**QUESTIONS**
1. According to the post on simple weddings, for about how long has the writer been doing weddings?
2. From the post on simple weddings, copy the passage starting at "I know that" and ending at "size is substantial.".

==== SUPPLIED TEXT ====

(Okay, I apologize for that title.)
I’m preparing for a BCI Pastor’s trip to Israel next week, but I saw this infographic that buttressed something I’ve been saying for about 267 years, and I thought I would write a few brief thoughts for you to discuss. I don’t really have time for this, and this will likely be my last post (unless its not) until after I return on October 29th.
Here’s my thesis.
I like simple weddings.
More than that, I think they are healthier, better, and maybe even more honoring to God than expensive, complex weddings.
I know that it is very easy to over-interpret and over-apply research like this, but it seems to match up with my personal observations. I don’t know the researcher but it did appear in an article from the Wall Street Journal – at least its not from the Onion (unless the Journal got fooled). Even without the graphic, my observations are still in effect. I’ve been doing weddings for almost 35 years. I’ve done quite a few – my sampling size is substantial.
1) A Christian wedding should be about honoring Christ and joining a couple in a covenant of marriage. Lavishly expensive, complicated and labor-intensive weddings seem to put the emphasis on the wrong things.
2) Lavish, complicated, and labor-intensive weddings (let’s call them BIG weddings from here on out) often wear people out and leave them stressed. I remember more than one big wedding where the family members were at each others throats the entire week leading up to the wedding and there were hurt feelings and broken relationships that lasted long after the wedding.

==== RECORDS ====

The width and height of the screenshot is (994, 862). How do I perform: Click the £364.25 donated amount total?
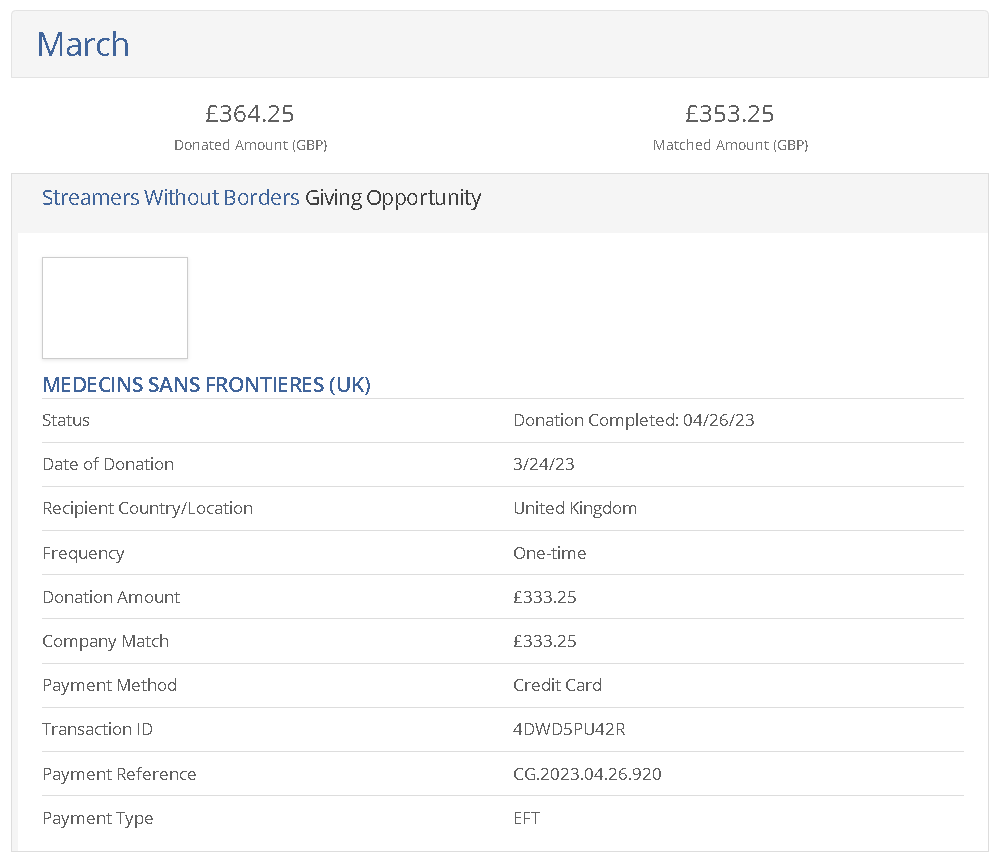tap(250, 114)
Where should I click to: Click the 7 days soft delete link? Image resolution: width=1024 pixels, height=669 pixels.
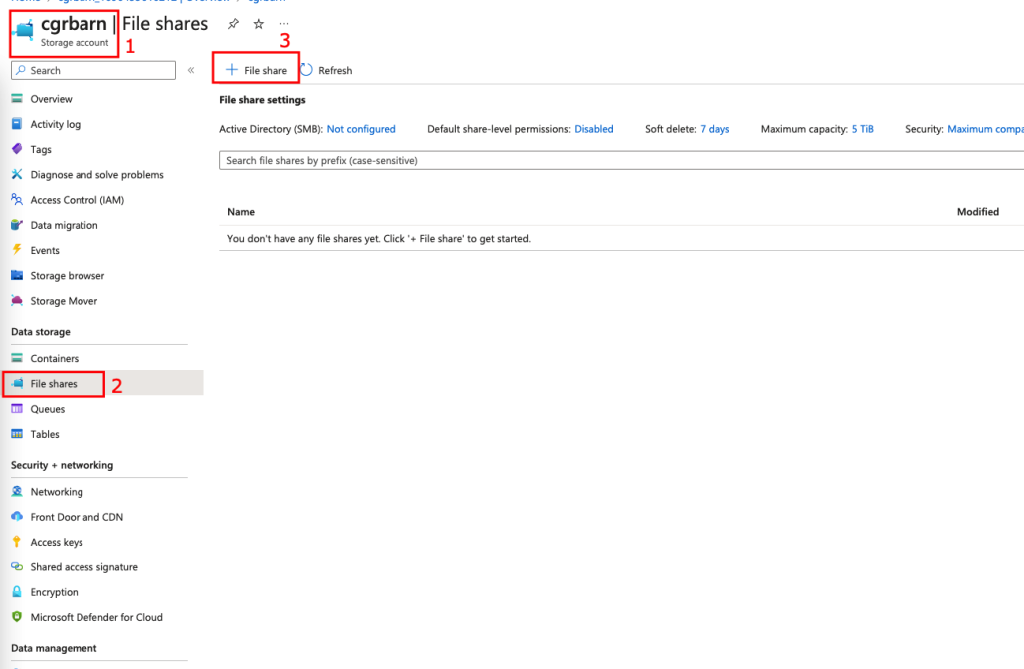pyautogui.click(x=714, y=129)
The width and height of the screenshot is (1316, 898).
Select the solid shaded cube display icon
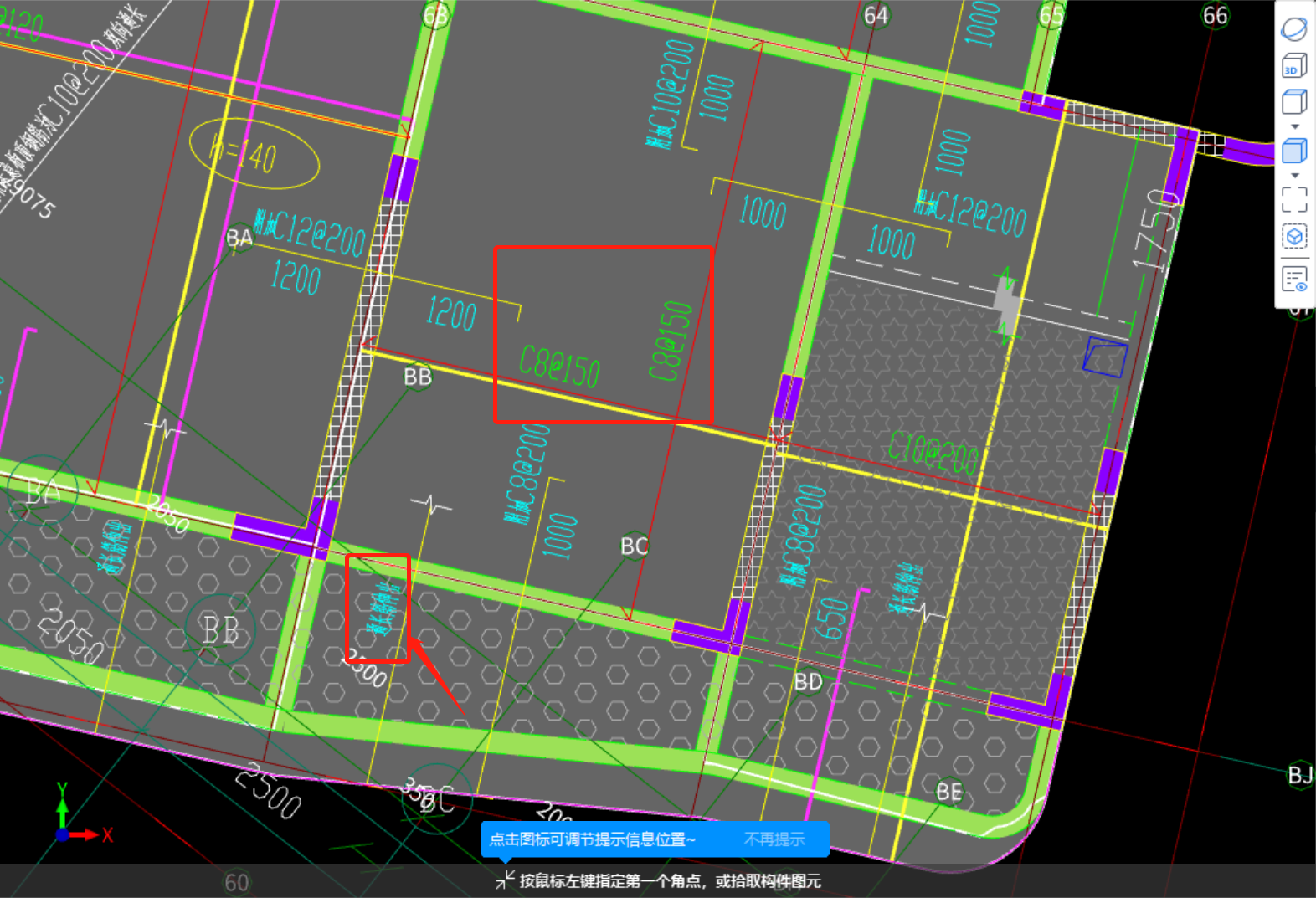point(1293,151)
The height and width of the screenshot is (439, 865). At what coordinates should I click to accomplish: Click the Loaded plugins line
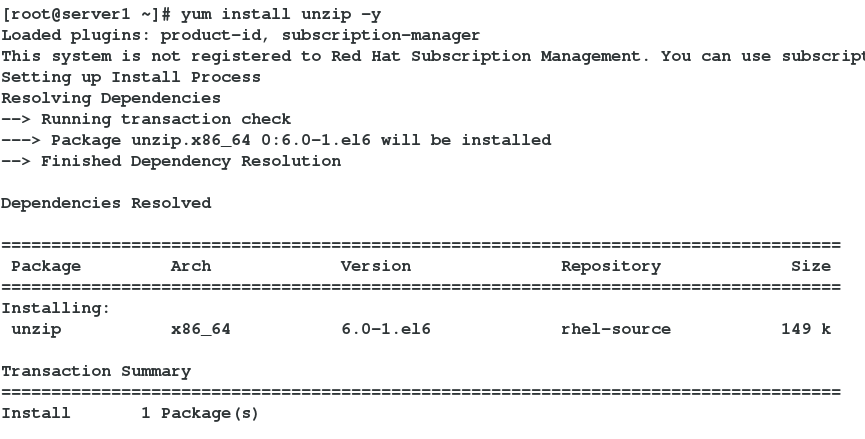pyautogui.click(x=241, y=35)
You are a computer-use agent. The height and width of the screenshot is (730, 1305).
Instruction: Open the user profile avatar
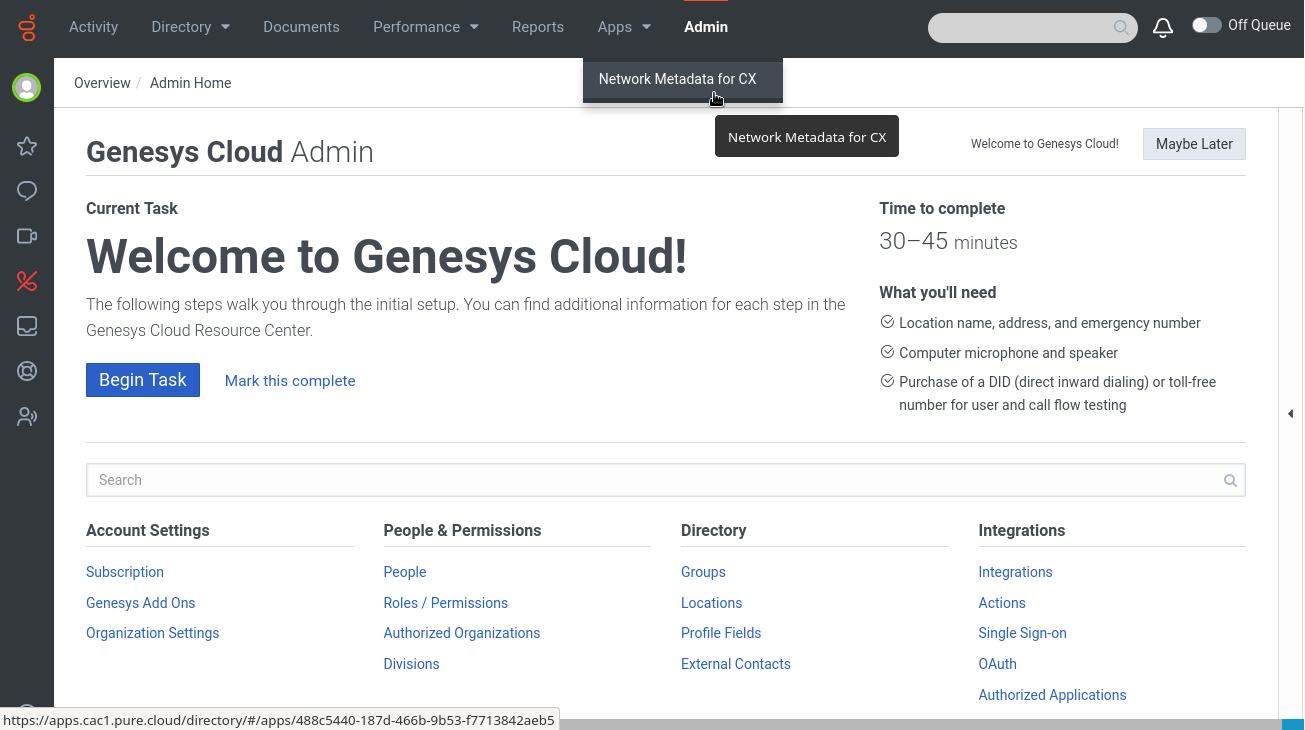point(27,88)
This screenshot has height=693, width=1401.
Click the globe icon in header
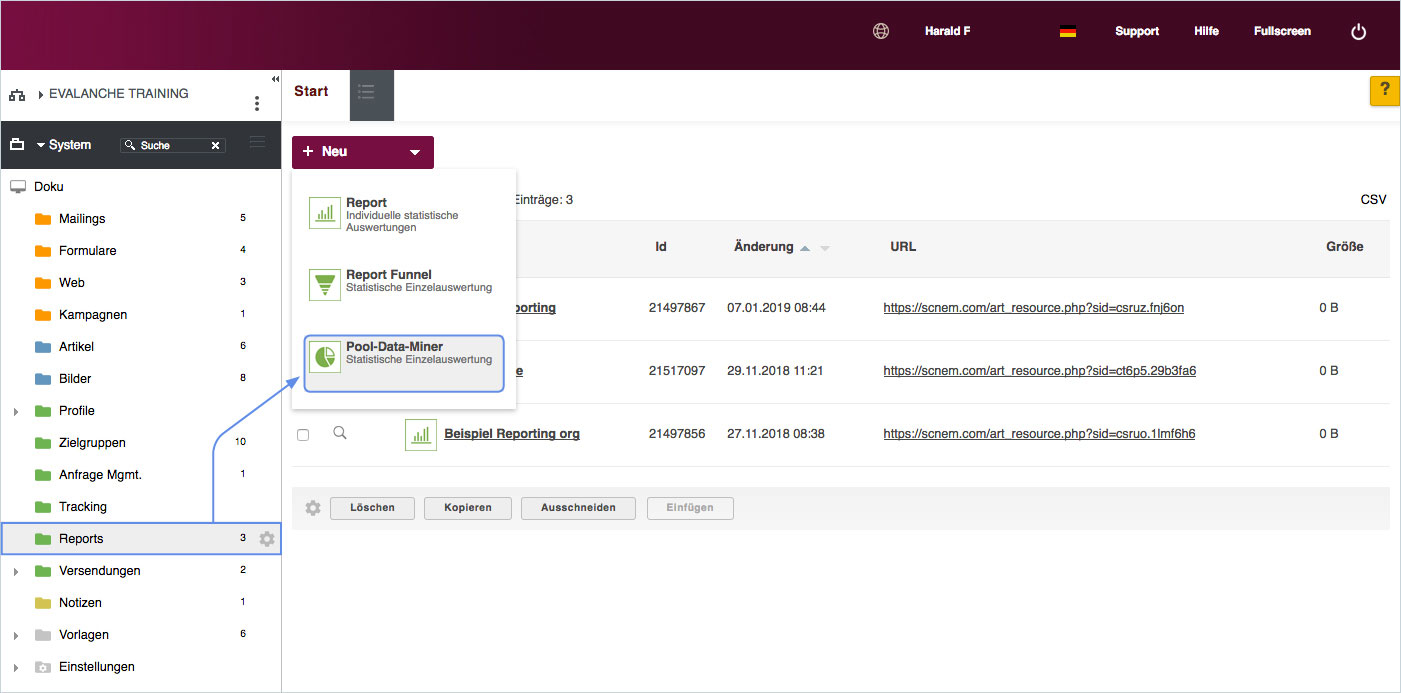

====

**OUTPUTS IN ORDER**
1. Almost 35 years.

2.
I know that it is very easy to over-interpret and over-apply research like this, but it seems to match up with my personal observations. I don’t know the researcher but it did appear in an article from the Wall Street Journal – at least its not from the Onion (unless the Journal got fooled). Even without the graphic, my observations are still in effect. I’ve been doing weddings for almost 35 years. I’ve done quite a few – my sampling size is substantial.